Nach Angaben der Behörden ereigneten sich die Entführungen, nachdem Anwohner gegen illegale Steuern und das Vorgehen von Rebellen protestiert hatten, die den Menschen in der Region auferlegt wurden.
Kamerun wurde vom Bürgerkrieg verwüstet. Foto: AFP
Ein hochrangiger Regionalbeamter gab an, die Frauen seien in Babanki, einem Dorf nahe der Grenze zu Nigeria, entführt worden. „Wir haben glaubwürdige Informationen, dass zehn Frauen, zumeist Bäuerinnen, mit Gewehren und Macheten gefoltert wurden“, sagte Simon Emil Mooh.
Mooh sagte außerdem, die Rebellen würden monatliche Gebühren von Kindern, Frauen und Männern erheben. Sie würden Paare vor der Heirat besteuern und Familien zwingen, 1.000 Dollar zu zahlen, wenn sie einen Angehörigen beerdigen wollten.
Der Separatistenführer Capo Daniel erklärte, die Frauen seien Mitte Mai entführt worden. Sie würden bestraft, weil sie sich von den kamerunischen Behörden manipulieren ließen.

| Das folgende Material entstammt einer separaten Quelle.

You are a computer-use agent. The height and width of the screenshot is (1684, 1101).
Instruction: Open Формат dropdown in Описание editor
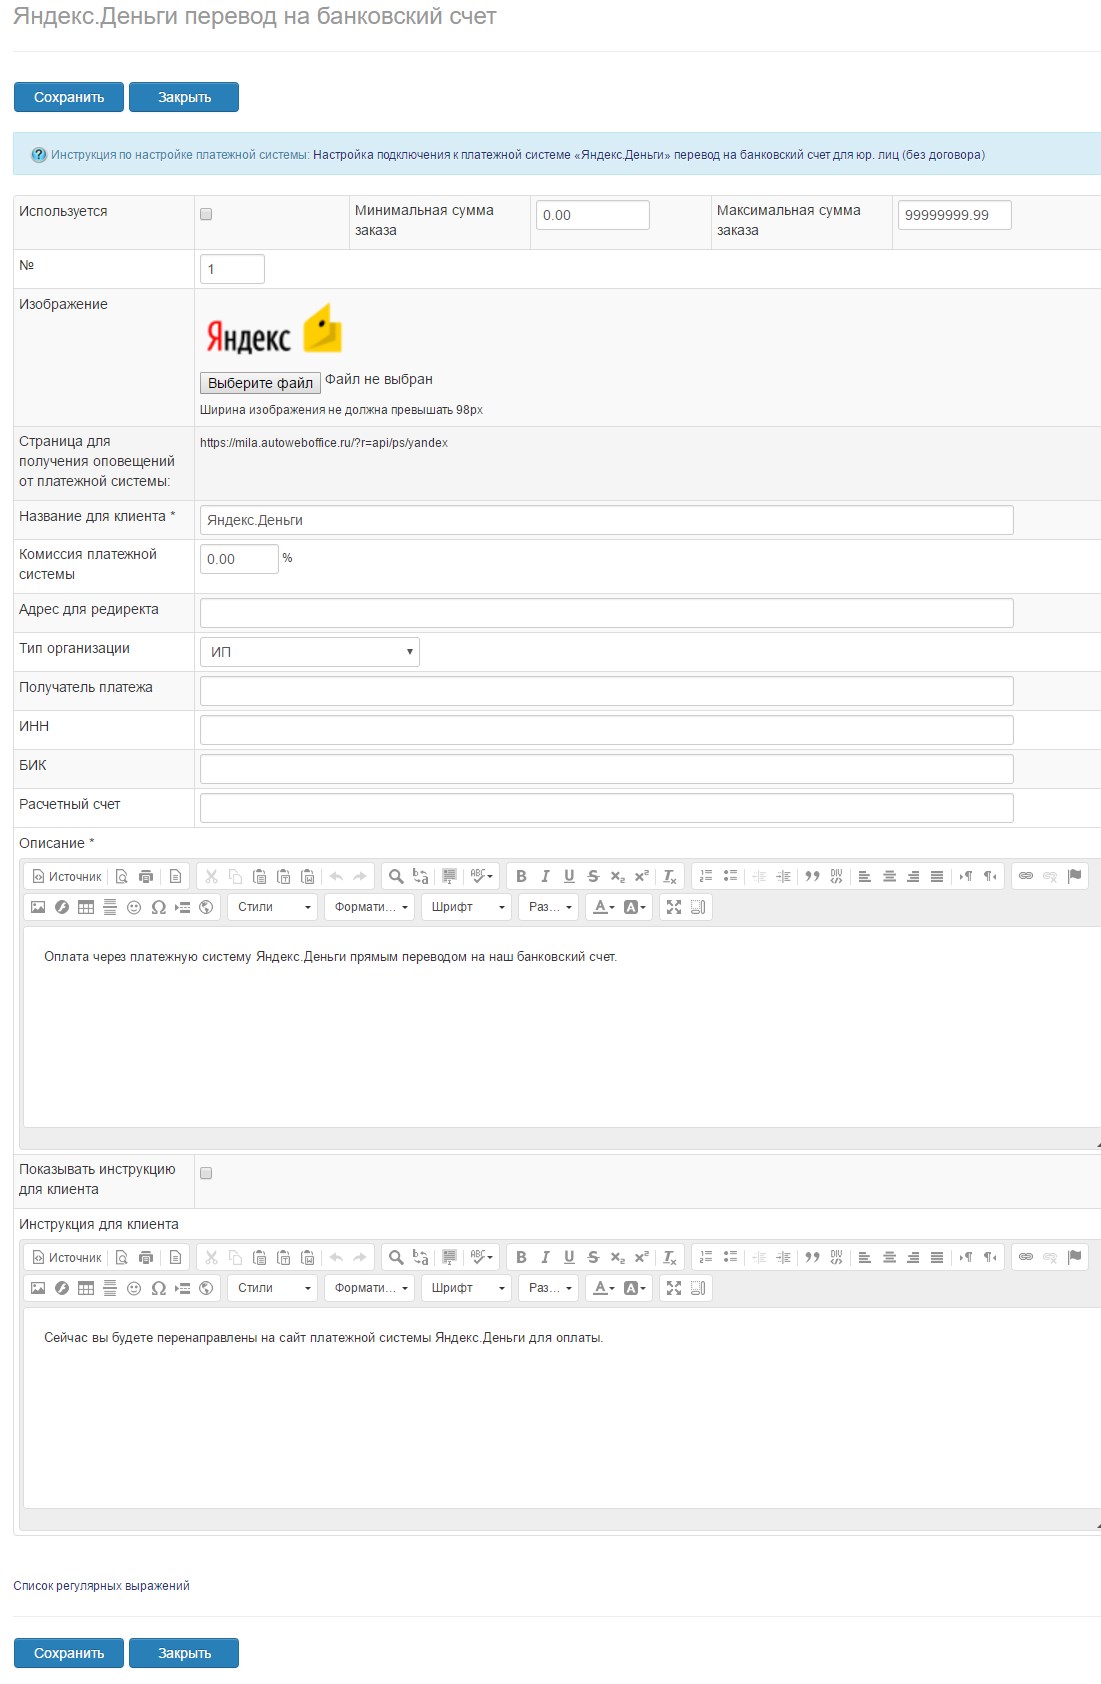[x=370, y=907]
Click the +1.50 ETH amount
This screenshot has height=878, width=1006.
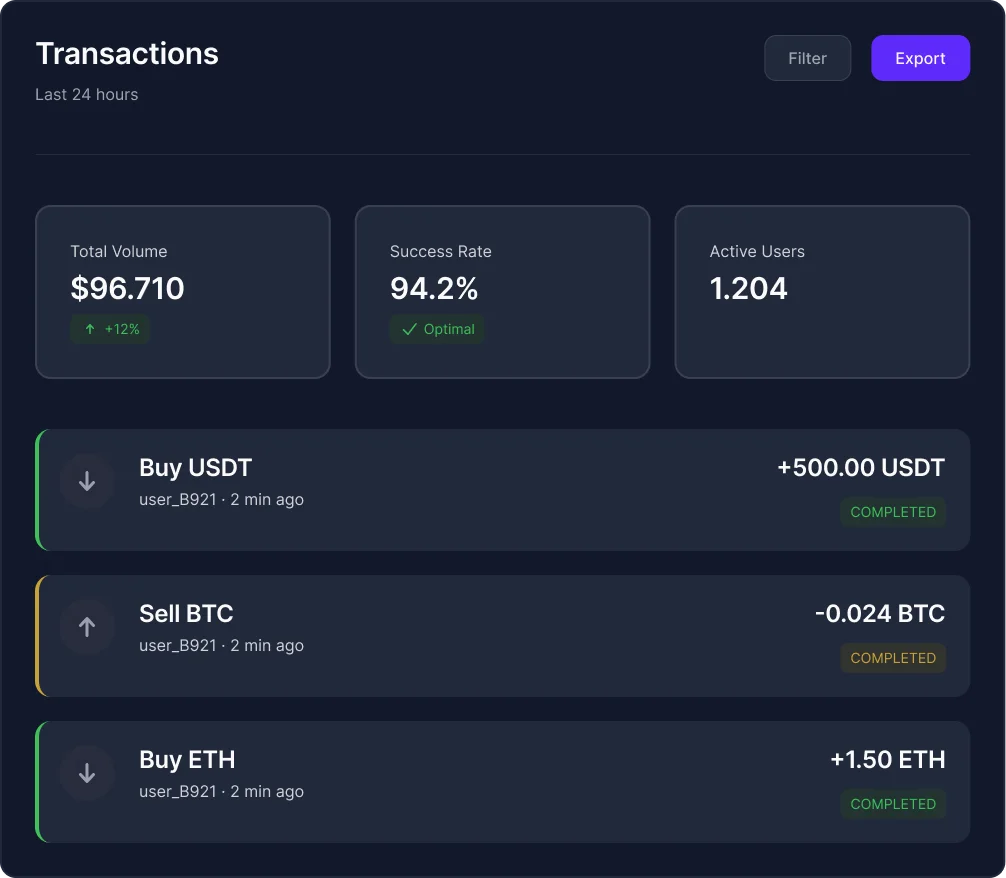tap(887, 759)
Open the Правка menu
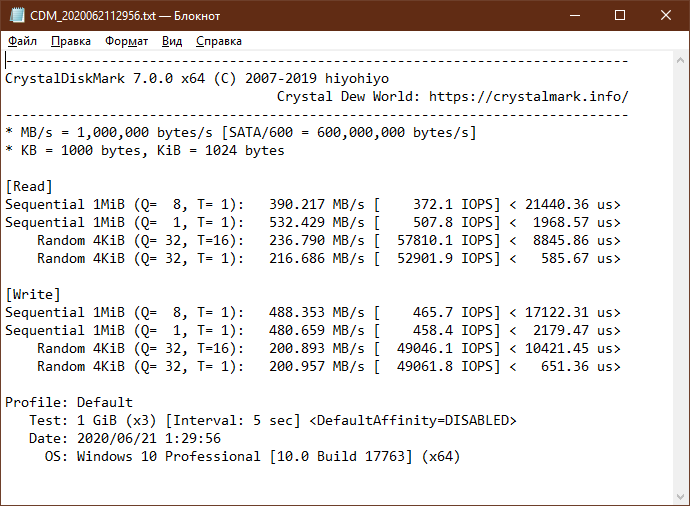 click(x=71, y=41)
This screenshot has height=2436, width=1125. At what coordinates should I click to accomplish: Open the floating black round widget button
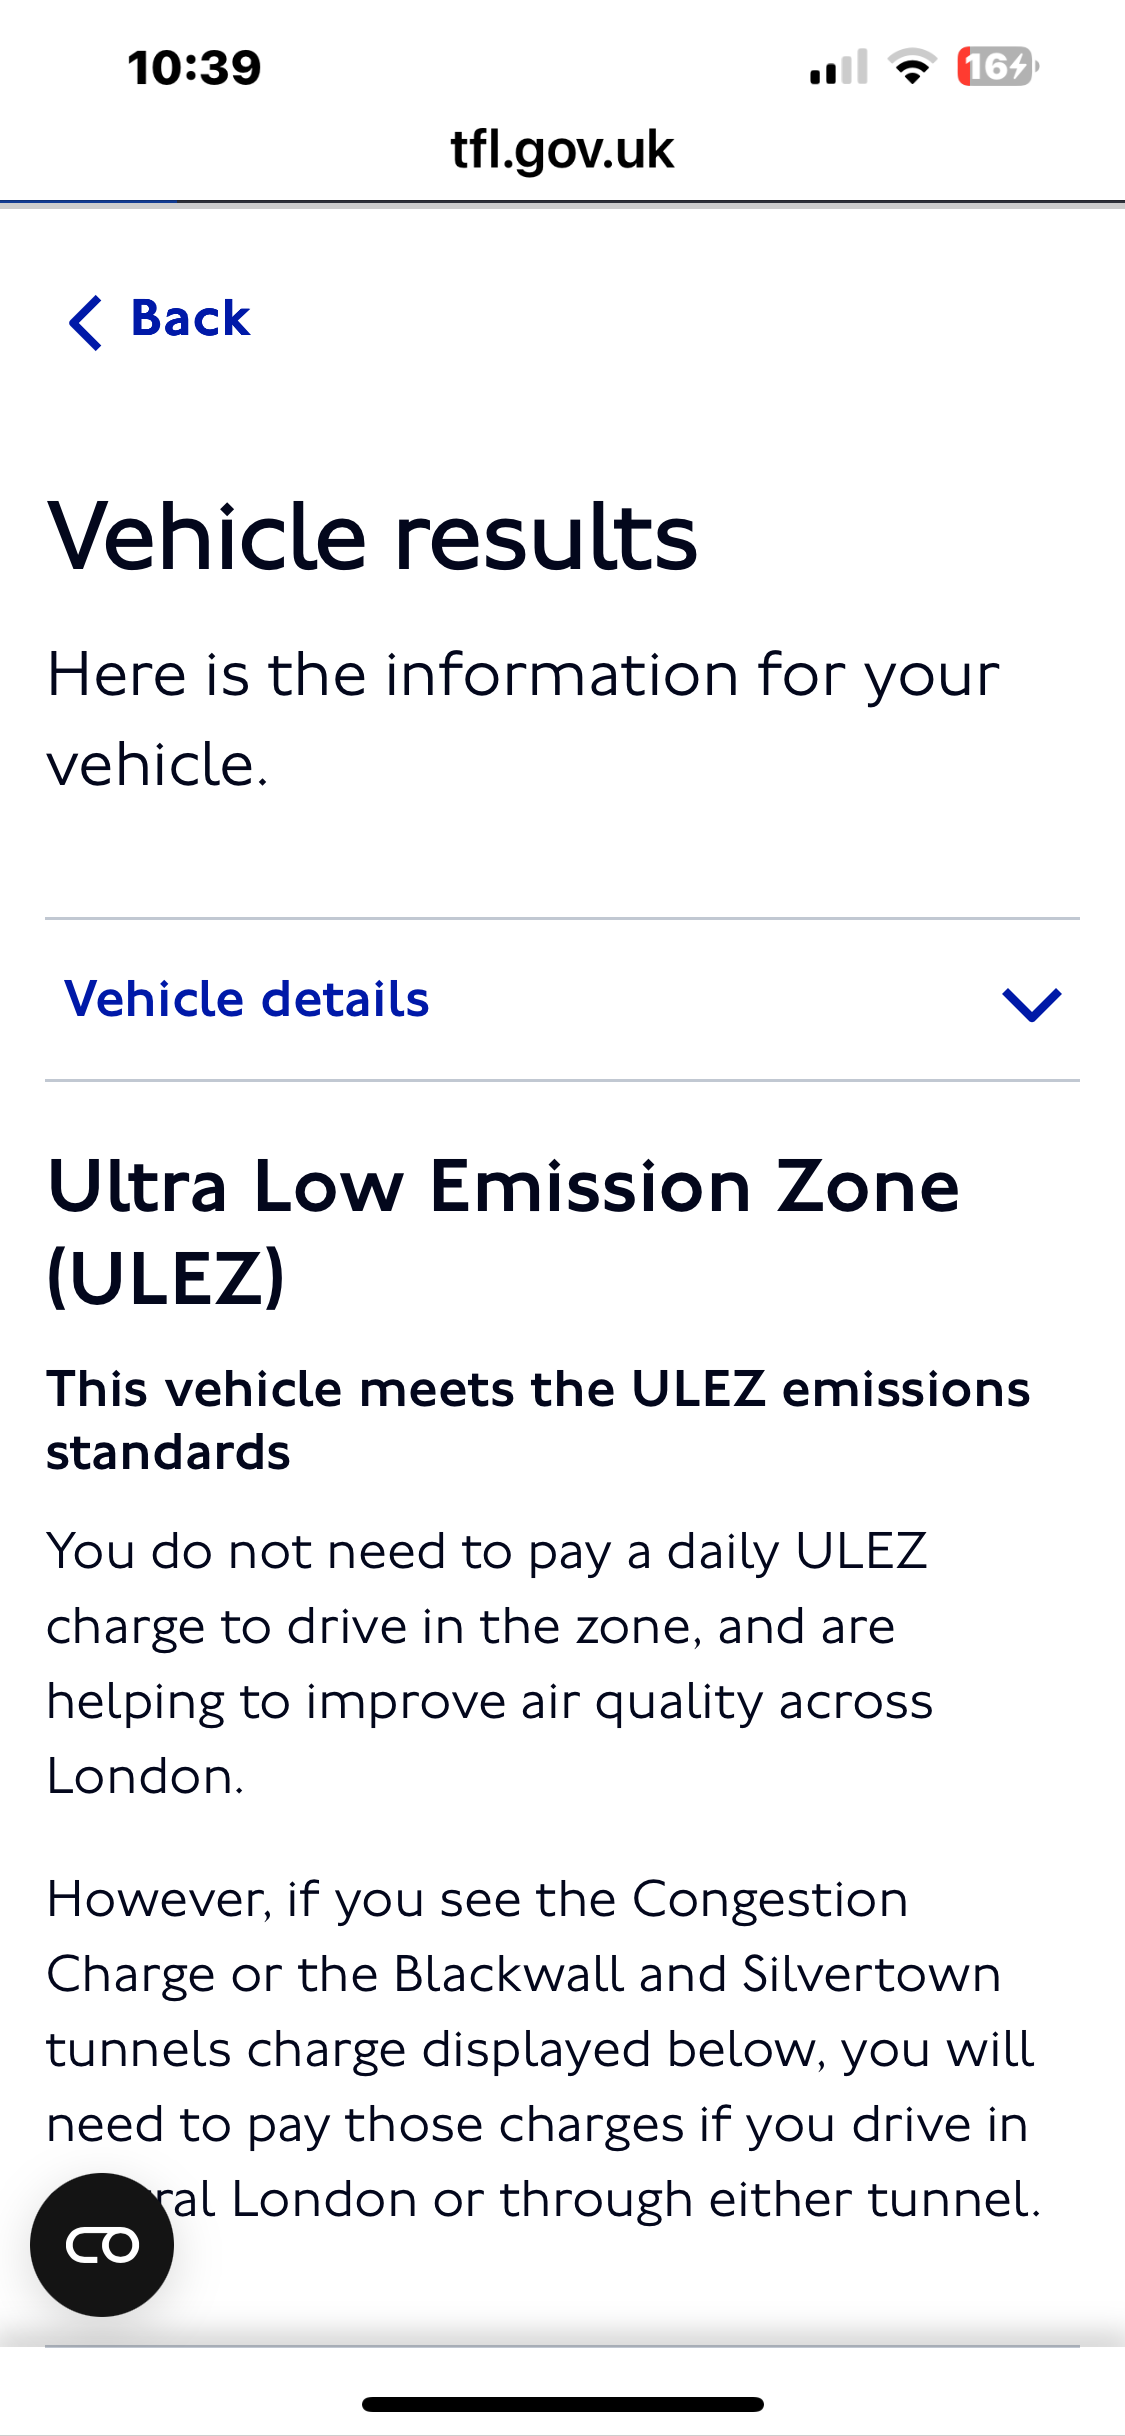coord(102,2244)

Im Jahr 2017 starteten Separatisten in Kamerun einen Aufstand. Die englischsprachigen Separatisten wollten sich von der überwiegend französischsprachigen Region abspalten und eine unabhängige, englischsprachige Nation gründen.
Nach Angaben der International Crisis Group (ICG) hat der Konflikt mehr als 6.000 Menschenleben gefordert und über 1 Million Menschen zur Flucht aus ihren Häusern gezwungen.